Standing alone McCain had little hope of winning the emotional
support and excitement of social conservatives. Standing with former
Massachusetts Gov. Mitt Romney, McCain’s own short-comings would have
been highlighted. While Minnesota Gov. Tim Pawlenty definitely brought
a strong anti-abortion stance to the ticket, but he, like McCain,
lacked the ability to pull the heart strings of social conservatives
and make them want to support McCain. Palin, as a woman with a
compelling personal story, can provide McCain what no other individual
could. Even at the cost of lowering the national conversation once
again into divisive politics… even while publicly proclaiming his
desire for armed conflict to continue for 100 years… McCain has gladly
and gleefully grasped Palin’s “pro-life” credentials as a last resort
to motivate the previous supporters of Pres. George W. Bush to head to
the polls in November.

Looking past November and at Palin’s record in relation to
government corruption, however, it’s difficult to know the role she
will play if she and McCain meet with success in the general election.
In many ways, she is the true maverick, having bucked Alaska GOP
leaders to take on incumbent and fellow Republican Gov. Frank Murkowski
in a heated primary. Then rising above the monetary to defeat former
Democratic Gov. Tony Knowles in the general election to become not only
Alaska’s first female governor, but the youngest governor in the
state’s history.

She has built her administration on the foundation of old-time GOP
values such as fiscal responsibility and limited government. While
Republicans in the beltway have dived further under the covers with
their big oil partners, her administration is noted for seeking
independence from such interests. While Republicans in the beltway are
linked to lobbyists like Jack Abramoff, Palin sold a jet purchased on a
state government credit account on eBay for $2.7 million.

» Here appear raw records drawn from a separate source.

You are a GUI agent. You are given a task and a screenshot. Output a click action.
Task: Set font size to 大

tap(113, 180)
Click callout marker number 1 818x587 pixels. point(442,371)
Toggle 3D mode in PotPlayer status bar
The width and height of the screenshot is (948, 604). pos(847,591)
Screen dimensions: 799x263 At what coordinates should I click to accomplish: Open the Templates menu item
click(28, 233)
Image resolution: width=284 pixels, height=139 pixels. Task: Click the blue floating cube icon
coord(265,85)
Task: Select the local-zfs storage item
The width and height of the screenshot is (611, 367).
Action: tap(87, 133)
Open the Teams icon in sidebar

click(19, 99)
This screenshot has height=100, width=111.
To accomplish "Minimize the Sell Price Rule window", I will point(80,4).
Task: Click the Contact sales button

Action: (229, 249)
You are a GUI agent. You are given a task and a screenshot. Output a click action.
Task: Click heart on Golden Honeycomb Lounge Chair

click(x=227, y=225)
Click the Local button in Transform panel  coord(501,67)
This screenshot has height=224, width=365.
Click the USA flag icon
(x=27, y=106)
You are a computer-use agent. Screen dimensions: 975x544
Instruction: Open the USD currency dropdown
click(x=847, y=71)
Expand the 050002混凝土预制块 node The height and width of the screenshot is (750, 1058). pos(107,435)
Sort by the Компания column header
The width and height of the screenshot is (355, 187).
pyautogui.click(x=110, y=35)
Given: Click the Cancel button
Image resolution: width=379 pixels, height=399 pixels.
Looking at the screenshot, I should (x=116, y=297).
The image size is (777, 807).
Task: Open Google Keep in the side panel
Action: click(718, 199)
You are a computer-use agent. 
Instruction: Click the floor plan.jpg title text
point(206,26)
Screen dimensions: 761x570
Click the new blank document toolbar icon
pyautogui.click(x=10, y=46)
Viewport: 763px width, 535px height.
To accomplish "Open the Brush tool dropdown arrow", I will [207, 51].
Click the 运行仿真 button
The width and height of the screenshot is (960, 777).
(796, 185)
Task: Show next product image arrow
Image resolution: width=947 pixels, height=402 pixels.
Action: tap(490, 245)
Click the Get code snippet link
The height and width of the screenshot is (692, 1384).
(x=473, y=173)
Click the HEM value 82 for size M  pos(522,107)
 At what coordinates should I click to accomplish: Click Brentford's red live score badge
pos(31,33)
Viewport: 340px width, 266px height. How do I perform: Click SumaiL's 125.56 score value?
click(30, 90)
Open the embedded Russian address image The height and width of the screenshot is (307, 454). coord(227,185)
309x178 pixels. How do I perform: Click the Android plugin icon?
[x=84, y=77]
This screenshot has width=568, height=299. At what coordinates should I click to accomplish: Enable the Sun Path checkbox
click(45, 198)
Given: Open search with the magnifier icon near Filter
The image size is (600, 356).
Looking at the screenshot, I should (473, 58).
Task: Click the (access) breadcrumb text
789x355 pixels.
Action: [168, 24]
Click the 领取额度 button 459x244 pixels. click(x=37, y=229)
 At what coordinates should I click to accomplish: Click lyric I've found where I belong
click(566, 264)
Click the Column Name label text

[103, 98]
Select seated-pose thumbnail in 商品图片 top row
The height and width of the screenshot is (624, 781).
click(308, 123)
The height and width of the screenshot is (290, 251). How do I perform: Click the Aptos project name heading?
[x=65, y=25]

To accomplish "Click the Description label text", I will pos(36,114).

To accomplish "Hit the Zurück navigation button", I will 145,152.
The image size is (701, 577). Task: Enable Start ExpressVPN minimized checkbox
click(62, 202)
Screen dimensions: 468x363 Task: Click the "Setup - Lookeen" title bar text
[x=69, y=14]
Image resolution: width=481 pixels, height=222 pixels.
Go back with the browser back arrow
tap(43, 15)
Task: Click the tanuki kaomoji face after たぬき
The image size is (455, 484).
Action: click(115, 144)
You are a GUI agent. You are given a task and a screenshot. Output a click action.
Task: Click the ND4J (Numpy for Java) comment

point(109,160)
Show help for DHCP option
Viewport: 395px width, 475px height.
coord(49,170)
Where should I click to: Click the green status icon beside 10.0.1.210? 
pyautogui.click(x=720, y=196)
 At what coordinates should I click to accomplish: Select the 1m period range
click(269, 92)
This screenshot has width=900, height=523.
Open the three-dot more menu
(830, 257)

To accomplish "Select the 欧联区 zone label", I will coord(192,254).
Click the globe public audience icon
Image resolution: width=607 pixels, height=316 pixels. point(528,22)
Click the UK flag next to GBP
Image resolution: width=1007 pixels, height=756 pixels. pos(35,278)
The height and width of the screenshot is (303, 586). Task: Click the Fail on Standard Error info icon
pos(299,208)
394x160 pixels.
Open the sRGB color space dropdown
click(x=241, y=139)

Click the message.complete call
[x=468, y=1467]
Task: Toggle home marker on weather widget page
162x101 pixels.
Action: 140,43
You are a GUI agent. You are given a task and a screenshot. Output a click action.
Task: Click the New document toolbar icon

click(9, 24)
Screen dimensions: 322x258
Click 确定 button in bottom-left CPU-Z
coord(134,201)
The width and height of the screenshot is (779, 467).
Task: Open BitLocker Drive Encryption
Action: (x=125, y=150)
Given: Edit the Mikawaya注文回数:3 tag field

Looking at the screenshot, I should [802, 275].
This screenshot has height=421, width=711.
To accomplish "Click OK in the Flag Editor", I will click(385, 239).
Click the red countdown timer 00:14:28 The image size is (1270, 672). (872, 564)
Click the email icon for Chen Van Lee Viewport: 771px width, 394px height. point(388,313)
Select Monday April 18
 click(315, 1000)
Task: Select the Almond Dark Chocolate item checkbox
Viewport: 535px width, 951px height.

Although she is currently embroiled in a legislative probe
as to whether she abused the power of her gubernatorial office — a
probe not expected to be completed until after the November general
election, it’s worth noting that McCain, in his lust to entice social
conservatives, may have neglected to consider the ramifications of
bringing someone so well known for unearthing government corruption
into a White House so recently vacated by the Bush administration.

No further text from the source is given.